● **TASK ITEM**: Copy out, from the data below, each line in which the word "Select" occurs.

● **TASK INPUT**:
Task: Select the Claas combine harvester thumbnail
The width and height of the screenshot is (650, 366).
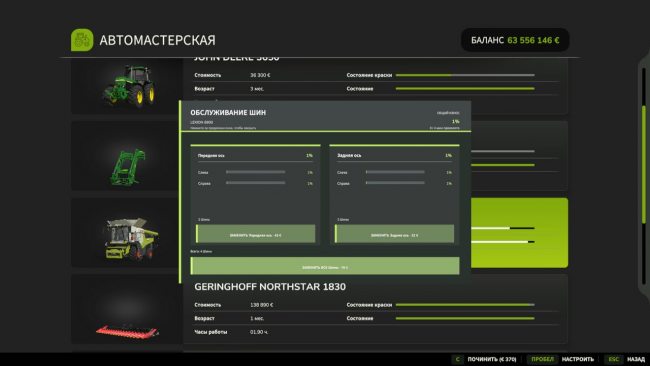Action: pos(127,233)
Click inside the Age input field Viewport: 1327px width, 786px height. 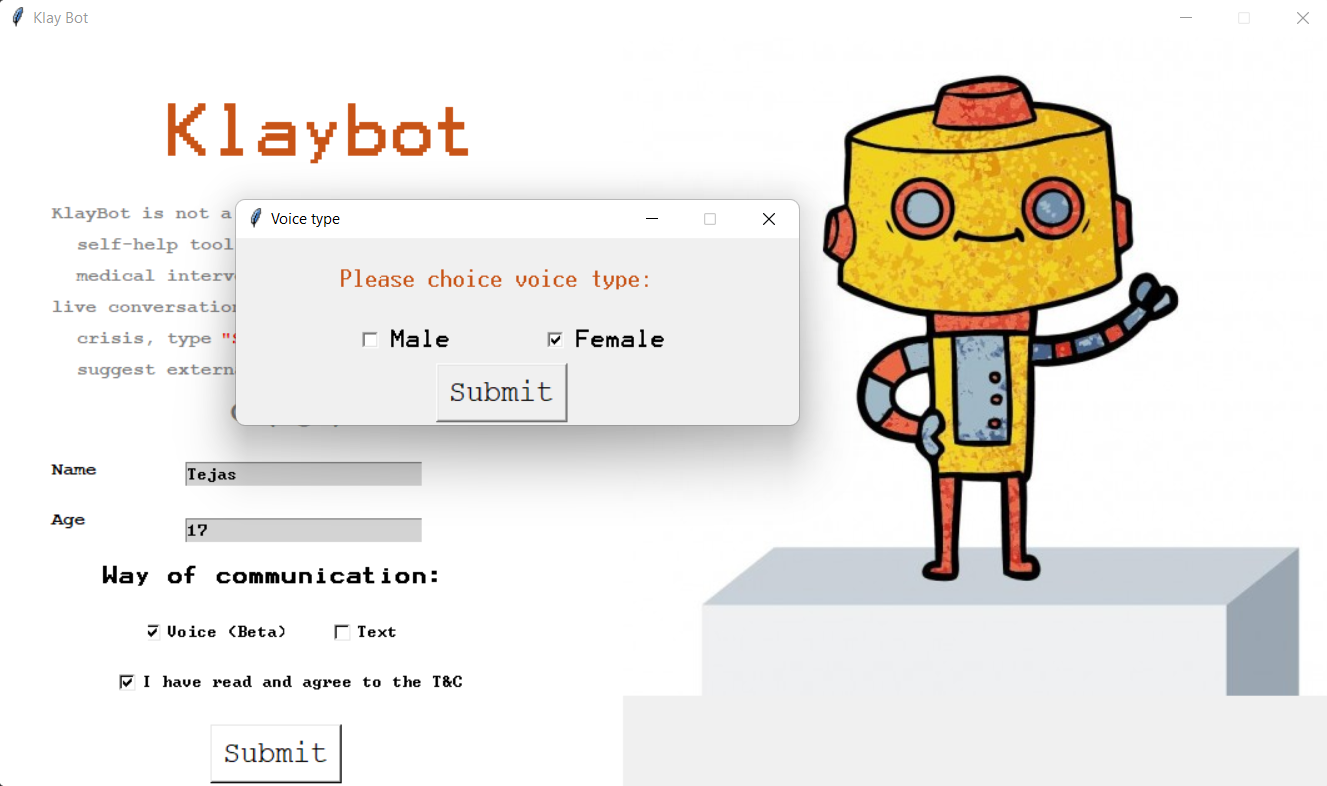click(x=302, y=529)
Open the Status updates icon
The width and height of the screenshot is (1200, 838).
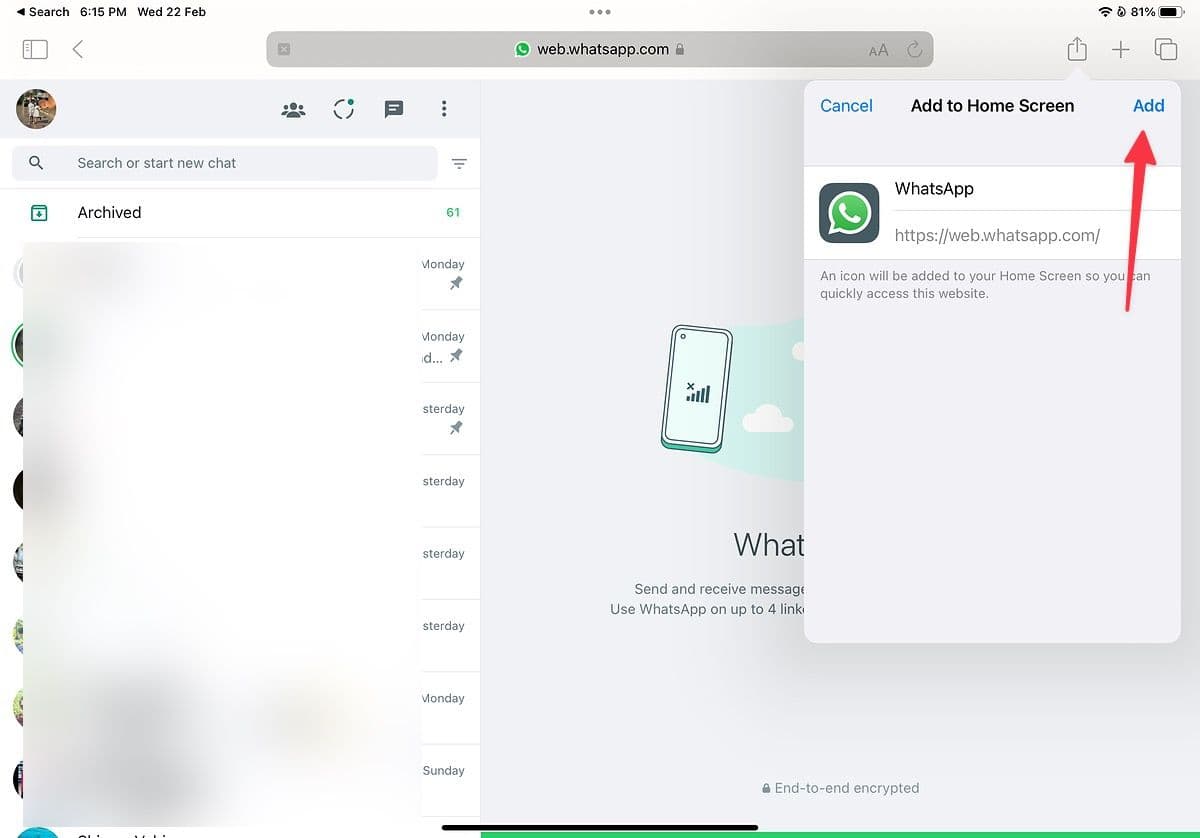click(x=343, y=109)
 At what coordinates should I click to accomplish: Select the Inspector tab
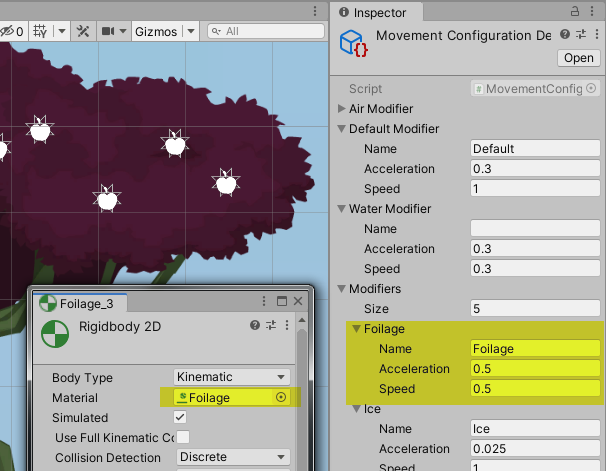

● **RESPONSE AREA**:
Task: Select the Claas combine harvester thumbnail
 At what coordinates should I click to accomplish: Select the Inspector tab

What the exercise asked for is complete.